EXERCISE:
Transcribe, exactly and without pictures, the lines below from the line with "Select the second building exterior thumbnail" to the line with "You are a computer-use agent. Image", both ends included, and no others.

Collected data entries:
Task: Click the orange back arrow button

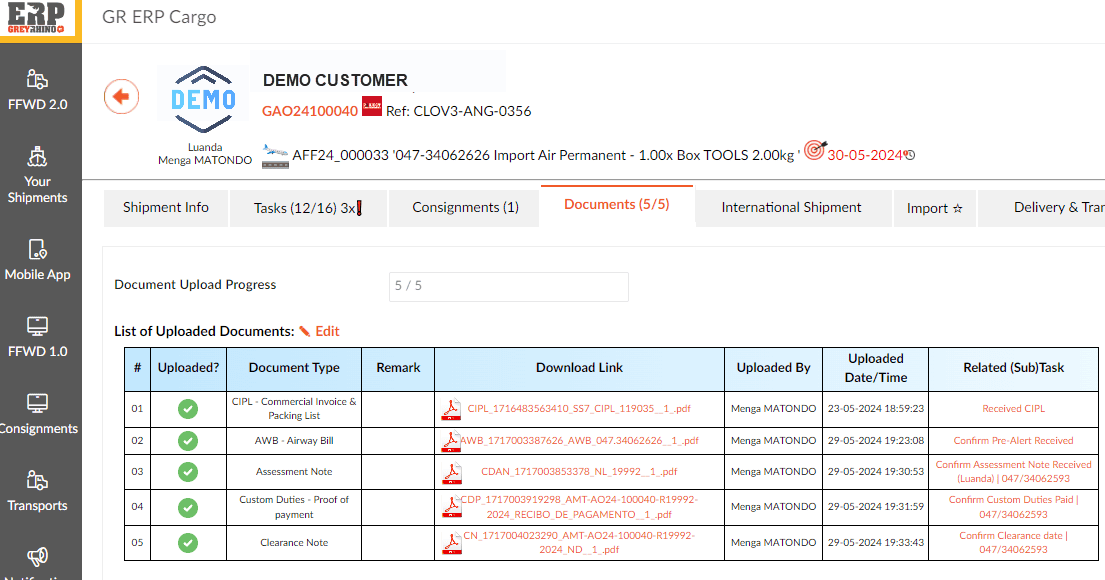Action: (122, 97)
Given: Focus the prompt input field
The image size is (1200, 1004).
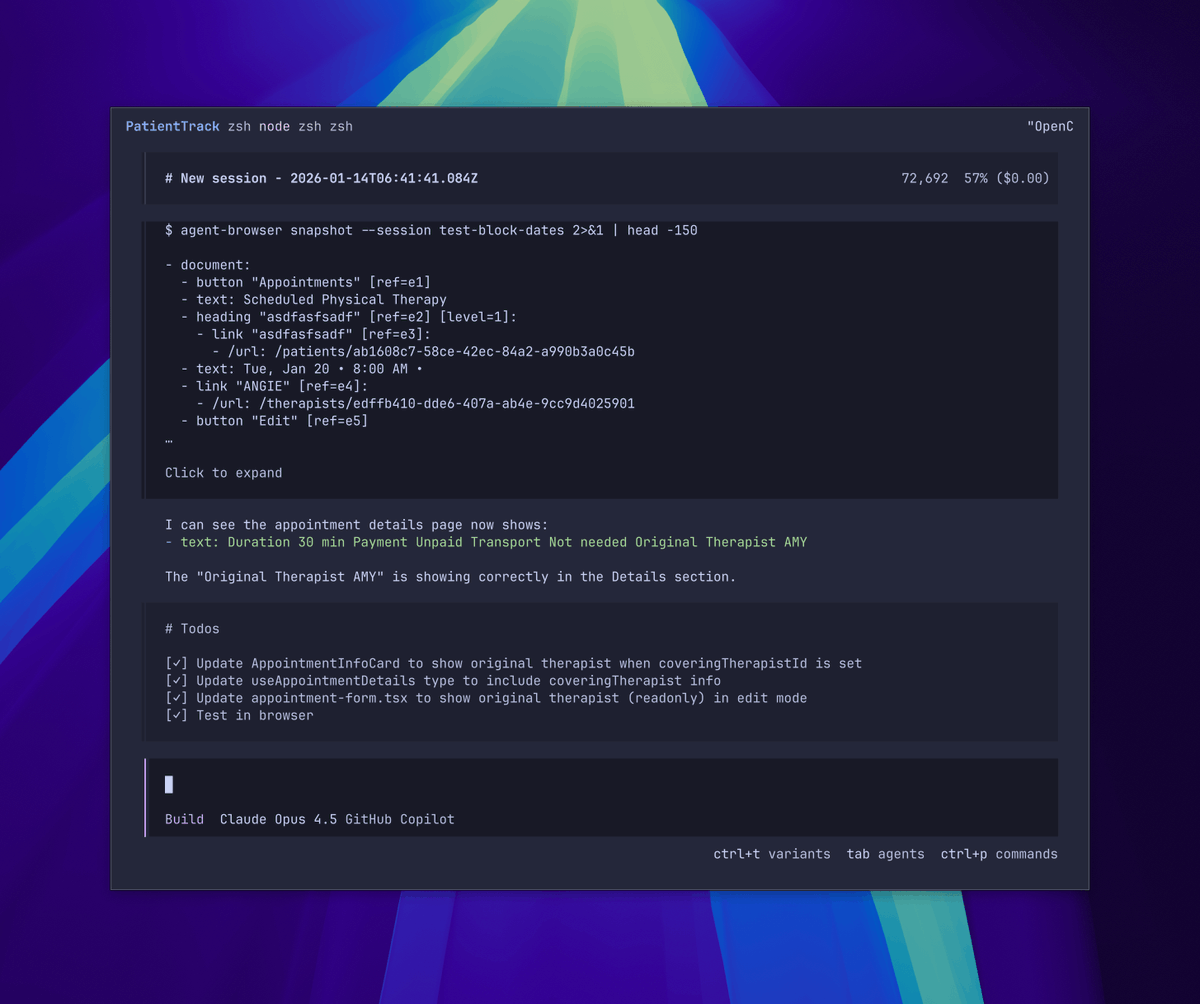Looking at the screenshot, I should [x=600, y=785].
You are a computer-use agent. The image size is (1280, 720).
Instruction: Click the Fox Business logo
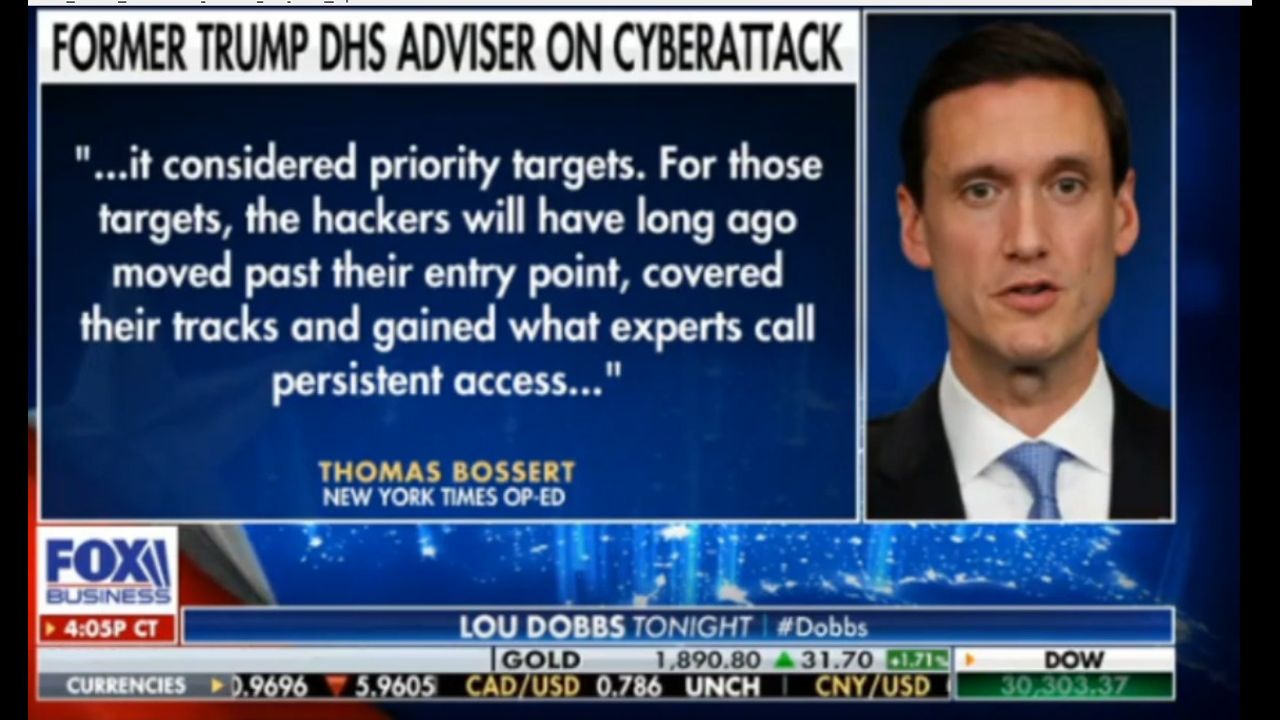tap(108, 570)

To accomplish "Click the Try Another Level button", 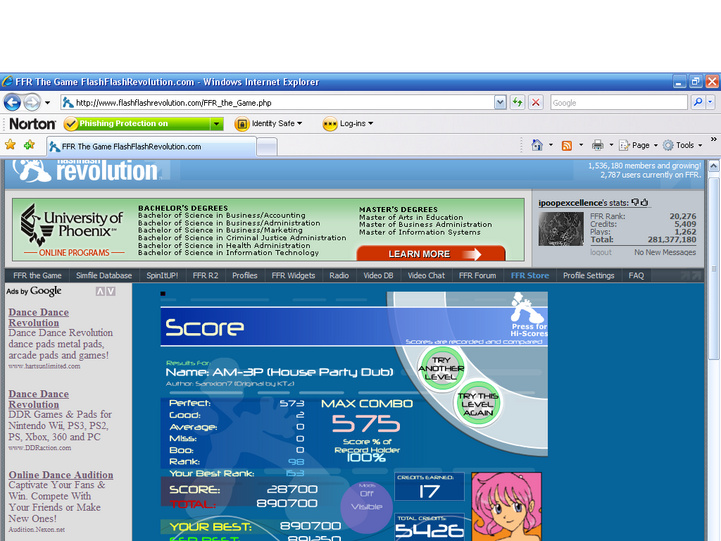I will pyautogui.click(x=441, y=368).
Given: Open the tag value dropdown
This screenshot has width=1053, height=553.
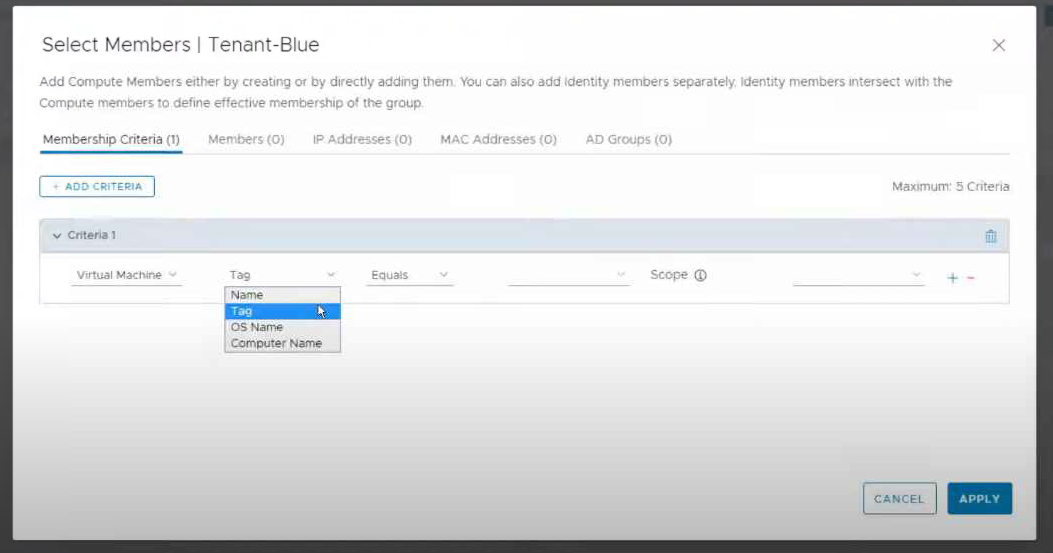Looking at the screenshot, I should click(x=568, y=275).
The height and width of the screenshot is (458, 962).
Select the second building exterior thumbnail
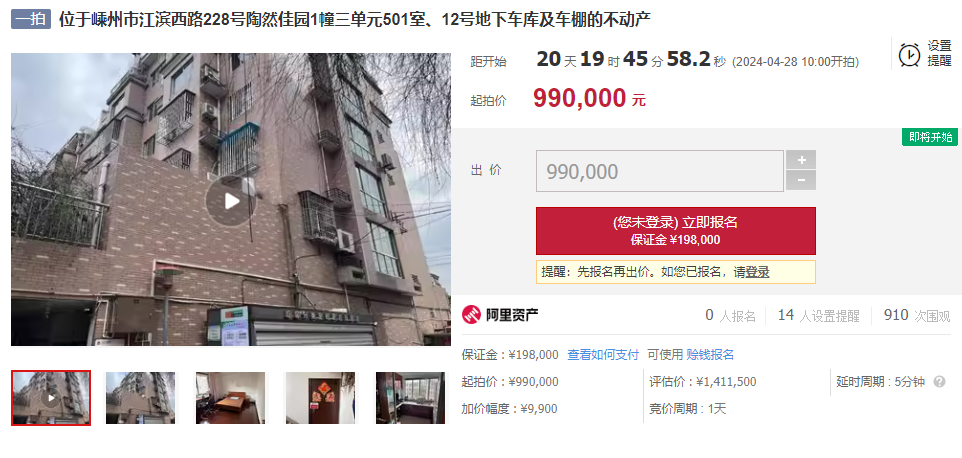[140, 398]
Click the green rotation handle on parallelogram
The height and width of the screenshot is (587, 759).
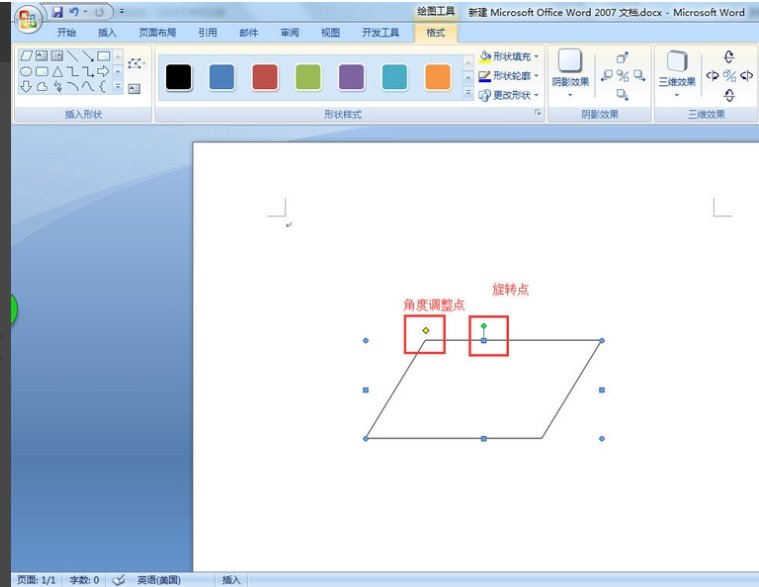click(484, 326)
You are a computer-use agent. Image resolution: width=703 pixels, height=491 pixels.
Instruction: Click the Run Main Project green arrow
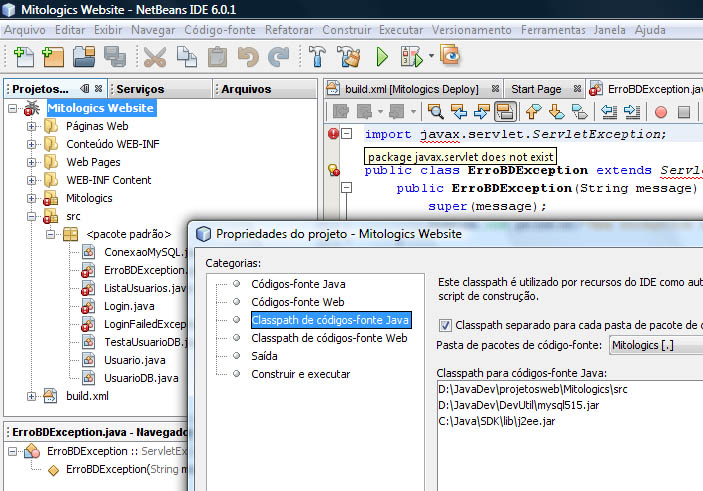382,57
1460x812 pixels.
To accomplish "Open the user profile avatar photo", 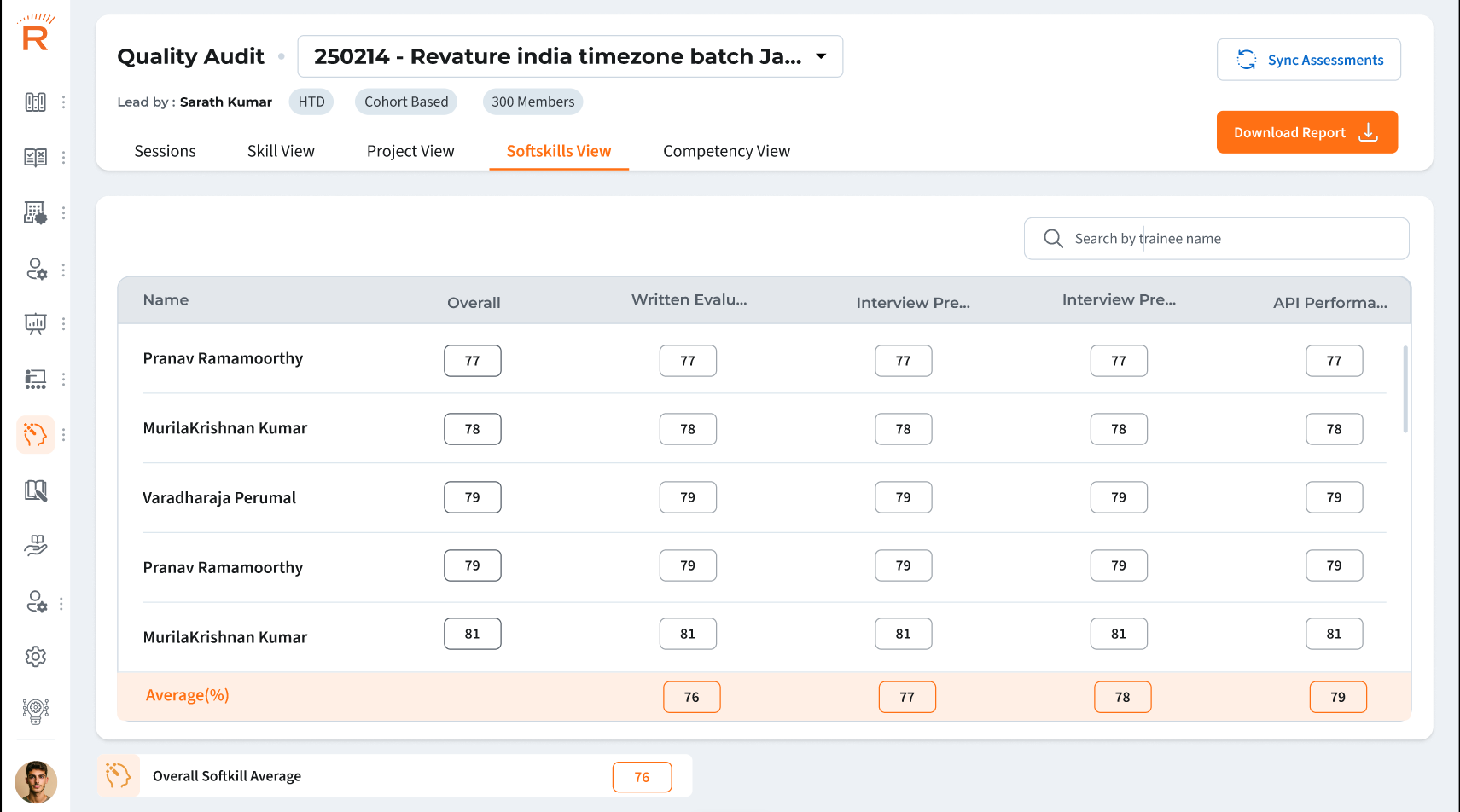I will tap(36, 781).
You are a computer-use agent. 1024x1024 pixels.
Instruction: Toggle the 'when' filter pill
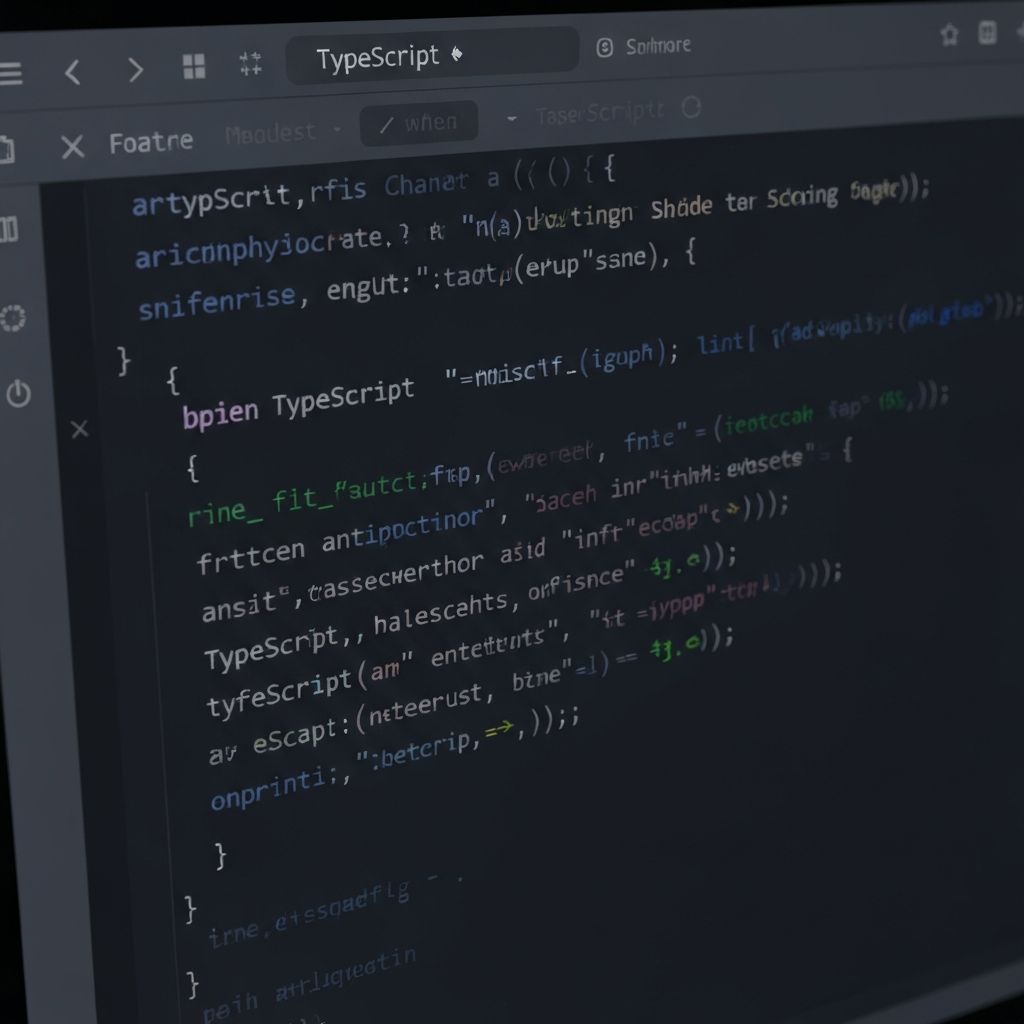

RESPONSE TO THE EXERCISE:
Select the second building exterior thumbnail
[140, 398]
Click the green rotation handle on parallelogram
The height and width of the screenshot is (587, 759).
click(484, 326)
You are a computer-use agent. Image resolution: width=703 pixels, height=491 pixels.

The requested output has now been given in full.